For k ≥ 2, a graph G is said to be k-vertex connected, or simply k-connected, when |V(G)| ≥ k + 1 and the removal of any k − 1 vertices (and any incident edges) from G does not result in a disconnected graph. We use 1-connected as a synonym for connected.

If a graph G with at least k + 1 vertices is not k-connected and the deletion of a set S of k − 1 vertices disconnects it, there is a partition of V(G) \ S into nonempty sets X, Y with no edges crossing (one end in X, one in Y). Let H and K be the subgraphs induced by X ∪ S and Y ∪ S, except that edges with both ends in S are to be put in one and only one of H or K. Then we obtain edge-disjoint subgraphs H and K whose union is G and such that |V(H)∩V(K)| = k − 1. Conversely, if such subgraphs H and K exist and each contains at least one more vertex than their intersection, then G is not k-connected.

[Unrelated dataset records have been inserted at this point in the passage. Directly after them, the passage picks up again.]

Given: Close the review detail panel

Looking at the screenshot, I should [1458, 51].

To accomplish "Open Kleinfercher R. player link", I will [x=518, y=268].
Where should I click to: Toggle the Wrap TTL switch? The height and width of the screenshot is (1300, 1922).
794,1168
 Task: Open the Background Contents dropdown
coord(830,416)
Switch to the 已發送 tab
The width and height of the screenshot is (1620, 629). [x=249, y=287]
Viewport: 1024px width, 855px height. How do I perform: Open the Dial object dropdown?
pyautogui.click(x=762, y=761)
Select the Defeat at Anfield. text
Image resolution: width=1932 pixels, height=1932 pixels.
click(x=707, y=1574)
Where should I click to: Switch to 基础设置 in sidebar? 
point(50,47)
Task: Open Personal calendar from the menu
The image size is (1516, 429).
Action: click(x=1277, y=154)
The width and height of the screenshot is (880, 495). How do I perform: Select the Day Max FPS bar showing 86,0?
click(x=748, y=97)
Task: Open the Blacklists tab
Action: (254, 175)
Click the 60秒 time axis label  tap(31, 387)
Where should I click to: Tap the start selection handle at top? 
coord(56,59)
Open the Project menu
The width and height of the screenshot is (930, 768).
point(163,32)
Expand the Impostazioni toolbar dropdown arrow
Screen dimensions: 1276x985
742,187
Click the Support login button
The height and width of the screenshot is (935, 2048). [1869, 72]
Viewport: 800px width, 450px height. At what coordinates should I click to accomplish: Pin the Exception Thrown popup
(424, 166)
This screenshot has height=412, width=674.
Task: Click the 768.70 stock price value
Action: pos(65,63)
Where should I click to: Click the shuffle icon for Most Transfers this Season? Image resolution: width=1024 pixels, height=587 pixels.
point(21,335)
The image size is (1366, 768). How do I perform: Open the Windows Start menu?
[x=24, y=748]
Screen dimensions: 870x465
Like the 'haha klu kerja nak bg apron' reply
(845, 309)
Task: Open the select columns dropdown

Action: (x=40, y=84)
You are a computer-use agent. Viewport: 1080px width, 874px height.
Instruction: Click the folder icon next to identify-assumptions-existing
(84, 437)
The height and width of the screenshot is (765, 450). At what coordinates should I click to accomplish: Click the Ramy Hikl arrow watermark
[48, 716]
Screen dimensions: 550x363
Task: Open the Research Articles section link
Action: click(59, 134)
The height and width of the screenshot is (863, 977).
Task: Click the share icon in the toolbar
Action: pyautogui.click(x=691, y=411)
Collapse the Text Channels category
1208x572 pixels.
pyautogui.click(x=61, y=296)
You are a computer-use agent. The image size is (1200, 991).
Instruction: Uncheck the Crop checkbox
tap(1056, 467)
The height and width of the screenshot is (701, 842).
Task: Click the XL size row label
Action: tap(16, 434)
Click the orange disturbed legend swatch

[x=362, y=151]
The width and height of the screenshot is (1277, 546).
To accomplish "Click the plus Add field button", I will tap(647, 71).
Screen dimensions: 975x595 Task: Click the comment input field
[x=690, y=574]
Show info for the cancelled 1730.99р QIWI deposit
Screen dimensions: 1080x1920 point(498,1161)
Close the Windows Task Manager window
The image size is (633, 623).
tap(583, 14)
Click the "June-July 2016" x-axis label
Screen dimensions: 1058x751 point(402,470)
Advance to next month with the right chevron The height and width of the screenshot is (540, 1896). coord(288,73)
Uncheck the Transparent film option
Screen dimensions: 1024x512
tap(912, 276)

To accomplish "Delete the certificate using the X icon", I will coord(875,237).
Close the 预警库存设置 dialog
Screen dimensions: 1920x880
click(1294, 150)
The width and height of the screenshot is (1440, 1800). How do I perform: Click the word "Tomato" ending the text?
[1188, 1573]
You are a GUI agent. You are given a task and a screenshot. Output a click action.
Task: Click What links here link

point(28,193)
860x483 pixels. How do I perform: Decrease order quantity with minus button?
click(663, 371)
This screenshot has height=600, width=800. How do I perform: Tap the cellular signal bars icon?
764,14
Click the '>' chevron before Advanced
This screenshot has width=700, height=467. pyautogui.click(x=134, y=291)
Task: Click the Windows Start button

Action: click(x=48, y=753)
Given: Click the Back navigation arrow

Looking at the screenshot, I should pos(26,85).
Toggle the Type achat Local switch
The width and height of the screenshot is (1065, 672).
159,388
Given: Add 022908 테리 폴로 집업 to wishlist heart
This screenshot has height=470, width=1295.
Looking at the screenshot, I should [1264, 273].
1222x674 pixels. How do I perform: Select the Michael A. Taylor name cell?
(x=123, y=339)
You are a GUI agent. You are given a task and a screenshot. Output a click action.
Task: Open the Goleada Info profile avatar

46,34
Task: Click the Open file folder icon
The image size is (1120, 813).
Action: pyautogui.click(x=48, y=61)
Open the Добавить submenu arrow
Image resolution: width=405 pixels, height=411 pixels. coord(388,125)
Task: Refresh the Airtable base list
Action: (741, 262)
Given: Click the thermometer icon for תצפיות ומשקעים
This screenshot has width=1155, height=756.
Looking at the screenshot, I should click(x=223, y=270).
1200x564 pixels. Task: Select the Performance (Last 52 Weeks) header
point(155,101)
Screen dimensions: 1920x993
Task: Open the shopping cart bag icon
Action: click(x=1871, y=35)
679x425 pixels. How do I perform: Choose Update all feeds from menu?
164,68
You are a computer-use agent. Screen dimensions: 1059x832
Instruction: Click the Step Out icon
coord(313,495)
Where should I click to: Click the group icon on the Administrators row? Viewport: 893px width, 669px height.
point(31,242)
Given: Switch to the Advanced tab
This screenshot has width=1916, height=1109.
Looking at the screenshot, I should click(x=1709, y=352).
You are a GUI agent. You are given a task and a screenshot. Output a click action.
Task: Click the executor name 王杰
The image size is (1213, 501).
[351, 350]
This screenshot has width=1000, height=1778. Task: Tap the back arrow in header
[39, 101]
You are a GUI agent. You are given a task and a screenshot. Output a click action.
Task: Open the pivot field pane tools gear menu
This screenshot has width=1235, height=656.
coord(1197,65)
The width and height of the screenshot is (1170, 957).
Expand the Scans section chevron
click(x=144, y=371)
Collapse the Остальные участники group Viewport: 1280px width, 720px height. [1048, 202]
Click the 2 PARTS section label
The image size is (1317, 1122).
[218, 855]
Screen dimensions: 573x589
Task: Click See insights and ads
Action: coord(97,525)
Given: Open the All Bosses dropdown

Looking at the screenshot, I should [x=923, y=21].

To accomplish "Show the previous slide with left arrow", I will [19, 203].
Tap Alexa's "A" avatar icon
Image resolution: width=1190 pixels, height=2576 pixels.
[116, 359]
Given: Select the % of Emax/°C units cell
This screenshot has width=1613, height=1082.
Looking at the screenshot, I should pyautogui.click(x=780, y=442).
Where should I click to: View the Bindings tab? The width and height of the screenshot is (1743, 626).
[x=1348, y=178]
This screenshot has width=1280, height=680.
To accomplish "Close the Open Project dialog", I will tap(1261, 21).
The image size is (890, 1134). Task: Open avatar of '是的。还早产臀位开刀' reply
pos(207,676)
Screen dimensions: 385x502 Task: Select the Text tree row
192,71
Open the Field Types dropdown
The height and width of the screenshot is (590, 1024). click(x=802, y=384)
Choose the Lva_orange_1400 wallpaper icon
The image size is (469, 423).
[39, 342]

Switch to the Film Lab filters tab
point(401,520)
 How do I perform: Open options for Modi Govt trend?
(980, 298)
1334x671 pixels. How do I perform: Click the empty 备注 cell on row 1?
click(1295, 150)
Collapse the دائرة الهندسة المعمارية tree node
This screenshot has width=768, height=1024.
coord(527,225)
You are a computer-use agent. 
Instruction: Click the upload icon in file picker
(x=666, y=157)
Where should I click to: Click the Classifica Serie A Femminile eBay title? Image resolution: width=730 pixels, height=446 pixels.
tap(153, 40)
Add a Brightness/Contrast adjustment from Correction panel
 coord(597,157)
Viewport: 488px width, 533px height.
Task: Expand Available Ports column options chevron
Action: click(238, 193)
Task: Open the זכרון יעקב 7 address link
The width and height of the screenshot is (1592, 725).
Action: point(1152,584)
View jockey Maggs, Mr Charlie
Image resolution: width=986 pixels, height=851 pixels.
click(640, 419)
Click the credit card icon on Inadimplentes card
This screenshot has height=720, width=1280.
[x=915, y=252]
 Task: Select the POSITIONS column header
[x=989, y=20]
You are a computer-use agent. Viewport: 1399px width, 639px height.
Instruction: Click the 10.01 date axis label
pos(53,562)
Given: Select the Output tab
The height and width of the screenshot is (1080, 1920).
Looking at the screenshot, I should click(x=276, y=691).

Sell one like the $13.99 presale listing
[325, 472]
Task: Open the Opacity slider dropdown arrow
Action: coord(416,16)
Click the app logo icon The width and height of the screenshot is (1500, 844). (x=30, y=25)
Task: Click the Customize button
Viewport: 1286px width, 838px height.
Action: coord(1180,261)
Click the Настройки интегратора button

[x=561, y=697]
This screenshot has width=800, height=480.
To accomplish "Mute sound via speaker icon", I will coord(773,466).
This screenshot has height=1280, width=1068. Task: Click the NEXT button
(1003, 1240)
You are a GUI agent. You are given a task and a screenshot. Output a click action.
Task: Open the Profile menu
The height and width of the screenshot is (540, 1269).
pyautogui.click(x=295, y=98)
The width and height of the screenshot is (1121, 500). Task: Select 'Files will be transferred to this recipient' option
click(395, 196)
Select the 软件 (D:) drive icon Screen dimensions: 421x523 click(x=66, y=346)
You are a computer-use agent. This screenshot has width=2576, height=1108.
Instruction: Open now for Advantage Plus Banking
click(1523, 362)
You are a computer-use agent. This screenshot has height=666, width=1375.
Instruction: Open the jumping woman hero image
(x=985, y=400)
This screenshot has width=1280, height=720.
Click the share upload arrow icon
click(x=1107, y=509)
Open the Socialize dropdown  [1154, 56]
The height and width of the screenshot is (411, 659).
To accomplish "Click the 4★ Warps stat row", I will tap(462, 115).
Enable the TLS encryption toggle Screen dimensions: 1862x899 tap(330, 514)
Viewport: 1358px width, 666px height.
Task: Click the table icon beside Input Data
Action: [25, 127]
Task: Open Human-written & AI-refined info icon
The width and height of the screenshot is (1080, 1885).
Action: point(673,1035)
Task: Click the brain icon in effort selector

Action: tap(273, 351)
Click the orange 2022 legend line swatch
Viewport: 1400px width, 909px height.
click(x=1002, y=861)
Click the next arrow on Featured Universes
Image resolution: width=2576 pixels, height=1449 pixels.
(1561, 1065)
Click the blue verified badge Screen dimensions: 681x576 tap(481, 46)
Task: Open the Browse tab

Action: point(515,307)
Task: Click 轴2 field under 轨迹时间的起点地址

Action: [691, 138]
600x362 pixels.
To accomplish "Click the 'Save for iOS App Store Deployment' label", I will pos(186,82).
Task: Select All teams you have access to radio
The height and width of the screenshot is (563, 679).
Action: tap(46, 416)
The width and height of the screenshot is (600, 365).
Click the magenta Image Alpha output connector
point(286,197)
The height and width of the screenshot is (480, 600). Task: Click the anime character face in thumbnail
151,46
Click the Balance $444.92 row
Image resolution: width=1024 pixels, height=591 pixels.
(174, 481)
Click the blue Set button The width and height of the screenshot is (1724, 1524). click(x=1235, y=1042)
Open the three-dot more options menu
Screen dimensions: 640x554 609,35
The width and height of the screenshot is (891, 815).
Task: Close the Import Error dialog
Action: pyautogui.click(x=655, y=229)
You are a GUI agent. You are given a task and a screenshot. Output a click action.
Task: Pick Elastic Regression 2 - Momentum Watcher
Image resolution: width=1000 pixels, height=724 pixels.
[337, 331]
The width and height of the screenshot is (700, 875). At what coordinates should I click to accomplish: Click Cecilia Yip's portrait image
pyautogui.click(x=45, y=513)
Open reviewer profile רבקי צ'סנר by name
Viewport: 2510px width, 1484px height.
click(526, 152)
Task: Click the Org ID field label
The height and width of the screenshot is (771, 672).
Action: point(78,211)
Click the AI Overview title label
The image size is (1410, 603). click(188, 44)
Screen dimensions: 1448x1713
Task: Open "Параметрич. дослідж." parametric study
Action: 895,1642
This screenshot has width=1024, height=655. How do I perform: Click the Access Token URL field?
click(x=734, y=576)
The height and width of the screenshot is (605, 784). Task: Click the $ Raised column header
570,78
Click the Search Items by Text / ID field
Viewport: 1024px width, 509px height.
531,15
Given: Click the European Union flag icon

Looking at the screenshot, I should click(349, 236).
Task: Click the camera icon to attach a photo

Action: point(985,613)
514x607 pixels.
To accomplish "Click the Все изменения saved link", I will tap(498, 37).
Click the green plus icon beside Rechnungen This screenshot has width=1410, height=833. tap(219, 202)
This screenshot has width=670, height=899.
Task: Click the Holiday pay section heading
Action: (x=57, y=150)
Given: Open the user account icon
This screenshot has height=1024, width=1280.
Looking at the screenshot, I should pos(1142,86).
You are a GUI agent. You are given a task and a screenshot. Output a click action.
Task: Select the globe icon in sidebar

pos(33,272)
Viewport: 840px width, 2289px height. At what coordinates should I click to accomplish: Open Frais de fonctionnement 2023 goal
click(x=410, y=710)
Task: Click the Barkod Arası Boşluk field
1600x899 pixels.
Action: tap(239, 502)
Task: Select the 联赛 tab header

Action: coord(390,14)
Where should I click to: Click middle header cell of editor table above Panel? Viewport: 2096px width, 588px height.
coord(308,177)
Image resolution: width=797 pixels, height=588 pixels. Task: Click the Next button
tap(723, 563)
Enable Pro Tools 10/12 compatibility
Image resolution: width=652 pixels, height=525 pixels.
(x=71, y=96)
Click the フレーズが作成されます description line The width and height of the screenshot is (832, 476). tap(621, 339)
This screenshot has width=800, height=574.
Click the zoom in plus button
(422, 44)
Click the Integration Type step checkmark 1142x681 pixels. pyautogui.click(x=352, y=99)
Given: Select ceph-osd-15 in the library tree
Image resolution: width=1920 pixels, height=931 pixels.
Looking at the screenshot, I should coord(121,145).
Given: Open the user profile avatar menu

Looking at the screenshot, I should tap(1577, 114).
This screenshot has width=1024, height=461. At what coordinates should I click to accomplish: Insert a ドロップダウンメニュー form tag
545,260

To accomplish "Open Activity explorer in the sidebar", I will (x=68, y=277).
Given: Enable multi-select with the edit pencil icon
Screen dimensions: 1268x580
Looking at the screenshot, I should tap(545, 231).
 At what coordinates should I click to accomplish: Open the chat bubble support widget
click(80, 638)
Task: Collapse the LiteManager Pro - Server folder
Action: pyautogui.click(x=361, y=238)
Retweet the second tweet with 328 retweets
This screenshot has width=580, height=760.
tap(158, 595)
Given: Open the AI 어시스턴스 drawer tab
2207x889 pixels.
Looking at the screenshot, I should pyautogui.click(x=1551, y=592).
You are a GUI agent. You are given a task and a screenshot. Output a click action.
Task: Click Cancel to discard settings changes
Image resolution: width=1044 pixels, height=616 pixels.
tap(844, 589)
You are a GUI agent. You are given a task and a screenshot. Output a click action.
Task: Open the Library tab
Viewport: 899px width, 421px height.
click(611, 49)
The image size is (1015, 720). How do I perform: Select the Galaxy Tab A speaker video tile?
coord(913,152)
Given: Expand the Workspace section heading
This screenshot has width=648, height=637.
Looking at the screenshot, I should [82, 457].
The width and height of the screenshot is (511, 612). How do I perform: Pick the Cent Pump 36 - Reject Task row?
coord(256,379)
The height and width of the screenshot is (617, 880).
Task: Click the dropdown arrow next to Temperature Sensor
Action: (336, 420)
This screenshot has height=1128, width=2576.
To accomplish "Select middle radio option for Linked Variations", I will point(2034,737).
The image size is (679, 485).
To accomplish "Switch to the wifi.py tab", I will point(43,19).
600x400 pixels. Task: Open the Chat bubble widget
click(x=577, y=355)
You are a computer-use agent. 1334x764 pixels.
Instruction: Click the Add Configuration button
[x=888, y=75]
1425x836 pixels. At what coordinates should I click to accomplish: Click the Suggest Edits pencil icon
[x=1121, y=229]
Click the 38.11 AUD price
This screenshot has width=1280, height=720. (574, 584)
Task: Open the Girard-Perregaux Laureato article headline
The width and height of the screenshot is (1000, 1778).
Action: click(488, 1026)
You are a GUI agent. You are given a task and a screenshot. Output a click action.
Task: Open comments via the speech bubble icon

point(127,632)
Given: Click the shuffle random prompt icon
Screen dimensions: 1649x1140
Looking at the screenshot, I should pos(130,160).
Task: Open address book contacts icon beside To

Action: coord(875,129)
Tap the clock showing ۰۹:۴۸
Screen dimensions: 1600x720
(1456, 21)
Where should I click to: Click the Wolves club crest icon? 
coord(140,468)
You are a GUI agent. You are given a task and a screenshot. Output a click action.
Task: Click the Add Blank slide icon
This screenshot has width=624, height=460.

A graph is said to be nonseparable when it is 2-connected and has no loops, or when it is a bond-graph (with two vertices and any positive number of edges joining them, including the link-graph with one such edge), a loop-graph (one edge joining a single vertex to itself), or a vertex-graph. All polygons, for example, are nonseparable; path-graphs or other trees with at least two edges are not.